Noto, antes de avançar, que Bolsonaro é o primeiro a largar a mãos dos aliados. Os únicos que são incondicionalmente defendidos por ele são os filhos. Que reste o recado para todos os seus aliados. O homem é o primeiro a entregar cabeças para tentar se proteger. De volta à questão da independência.
INDEPENDÊNCIA?
Há dois dias, Anderson Torres, ministro da Justiça, mandou um ofício ríspido ao TSE dizendo que a PF fará a fiscalização e auditoria das eleições, provavelmente com programas e instrumentos próprios, sem que se saiba o que isso quer dizer. Ficou no ar um cheiro de intimidação, ameaça e desqualificação do tribunal. Independência?
No Vale do Javari, ainda não se chegou exatamente nem à autoria do assassinato de Bruno Araújo Pereira e Dom Phillips, mas já se tem uma conclusão: não há mandantes. E isso, por si, é uma aberração. Não acho que sejam exemplos que lustrem a “independência”. Mas também não sei se é “dependência”. Sei que é incompatível com a democracia.
Muito se fala da “independência” da Polícia Federal. O termo requer muito cuidado. “Independente de quê ou de quem?” Que seja, sim, imune às pressões políticas. Mas que não seja tão independente que possa se descolar da lei.

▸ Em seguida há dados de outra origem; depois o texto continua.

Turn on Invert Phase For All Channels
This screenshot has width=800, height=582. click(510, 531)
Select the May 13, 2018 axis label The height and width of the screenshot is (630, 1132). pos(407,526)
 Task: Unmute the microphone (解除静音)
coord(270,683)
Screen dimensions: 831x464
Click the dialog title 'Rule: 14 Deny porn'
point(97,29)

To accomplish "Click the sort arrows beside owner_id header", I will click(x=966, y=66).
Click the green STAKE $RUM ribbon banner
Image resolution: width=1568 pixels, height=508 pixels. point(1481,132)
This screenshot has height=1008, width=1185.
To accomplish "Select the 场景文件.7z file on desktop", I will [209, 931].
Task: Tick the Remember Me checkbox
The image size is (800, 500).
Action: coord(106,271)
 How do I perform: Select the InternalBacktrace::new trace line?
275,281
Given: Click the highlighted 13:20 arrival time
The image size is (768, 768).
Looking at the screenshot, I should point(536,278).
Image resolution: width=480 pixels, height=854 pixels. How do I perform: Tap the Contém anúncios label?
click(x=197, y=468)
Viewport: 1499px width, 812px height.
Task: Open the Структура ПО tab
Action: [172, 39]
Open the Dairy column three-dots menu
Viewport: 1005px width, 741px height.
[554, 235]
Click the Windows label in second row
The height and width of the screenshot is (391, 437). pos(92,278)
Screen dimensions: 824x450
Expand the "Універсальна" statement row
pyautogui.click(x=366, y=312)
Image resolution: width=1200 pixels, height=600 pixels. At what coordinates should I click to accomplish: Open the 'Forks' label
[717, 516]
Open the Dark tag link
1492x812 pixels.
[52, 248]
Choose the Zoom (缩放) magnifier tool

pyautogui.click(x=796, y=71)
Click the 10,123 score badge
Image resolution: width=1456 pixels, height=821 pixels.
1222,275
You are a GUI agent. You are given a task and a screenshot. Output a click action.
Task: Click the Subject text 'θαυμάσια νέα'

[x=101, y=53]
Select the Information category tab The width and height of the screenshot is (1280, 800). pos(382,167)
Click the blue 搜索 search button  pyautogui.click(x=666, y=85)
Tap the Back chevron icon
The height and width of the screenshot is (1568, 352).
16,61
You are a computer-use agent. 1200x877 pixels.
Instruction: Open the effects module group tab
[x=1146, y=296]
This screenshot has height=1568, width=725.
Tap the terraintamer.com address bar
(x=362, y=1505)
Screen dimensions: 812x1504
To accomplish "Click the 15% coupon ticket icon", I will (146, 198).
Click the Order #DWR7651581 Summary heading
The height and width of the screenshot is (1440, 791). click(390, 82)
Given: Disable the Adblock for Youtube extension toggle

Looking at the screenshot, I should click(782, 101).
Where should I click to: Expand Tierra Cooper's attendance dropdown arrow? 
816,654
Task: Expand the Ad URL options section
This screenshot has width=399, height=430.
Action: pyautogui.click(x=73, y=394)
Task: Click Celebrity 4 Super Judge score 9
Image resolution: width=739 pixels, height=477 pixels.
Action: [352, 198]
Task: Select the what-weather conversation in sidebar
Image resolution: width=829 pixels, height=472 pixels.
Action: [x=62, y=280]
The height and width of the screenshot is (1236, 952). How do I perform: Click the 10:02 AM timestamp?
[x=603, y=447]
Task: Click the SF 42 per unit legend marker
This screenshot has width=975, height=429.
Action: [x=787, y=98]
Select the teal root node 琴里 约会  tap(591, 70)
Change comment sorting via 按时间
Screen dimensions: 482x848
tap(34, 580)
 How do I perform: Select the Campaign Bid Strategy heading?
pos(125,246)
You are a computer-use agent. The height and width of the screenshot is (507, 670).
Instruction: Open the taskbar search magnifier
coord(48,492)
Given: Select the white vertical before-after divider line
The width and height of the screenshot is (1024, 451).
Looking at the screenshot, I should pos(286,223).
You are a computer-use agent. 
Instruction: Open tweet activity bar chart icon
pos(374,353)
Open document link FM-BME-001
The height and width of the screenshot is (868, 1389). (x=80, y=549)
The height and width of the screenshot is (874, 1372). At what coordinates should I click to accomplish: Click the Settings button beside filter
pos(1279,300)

A possibilidade de um delegado/delegada estabelecer uma relação especial com um juiz — falo em tese — e produzir, digamos, “Achados & Inventados” que se transformam em fatos políticos existe. E é preciso que se pense um modo de impedir que isso aconteça. Paulo Maiurino, ex-diretor-geral, propôs uma estrutura parecida com uma PGR no caso de investigação de políticos com foro, em documento enviado ao STF, e foi massacrado. E a proposta era correta.
Fiquemos assim: o delegado que cuida da investigação dos pastores deu mostras de que não se deixa intimidar. Isso:
a: não quer dizer que há um padrão, que se repete em qualquer caso;
b: não exclui o fato de que assoberbamento e protagonismo indevidos possam ser confundidos com independência.
Uma PF que antecipa uma conclusão, antes de fechar o inquérito, como aconteceu no assassinato de Bruno e Dom, não é independente. Independência não é bagunça, autonomia ou, sei lá, solipsismo policial.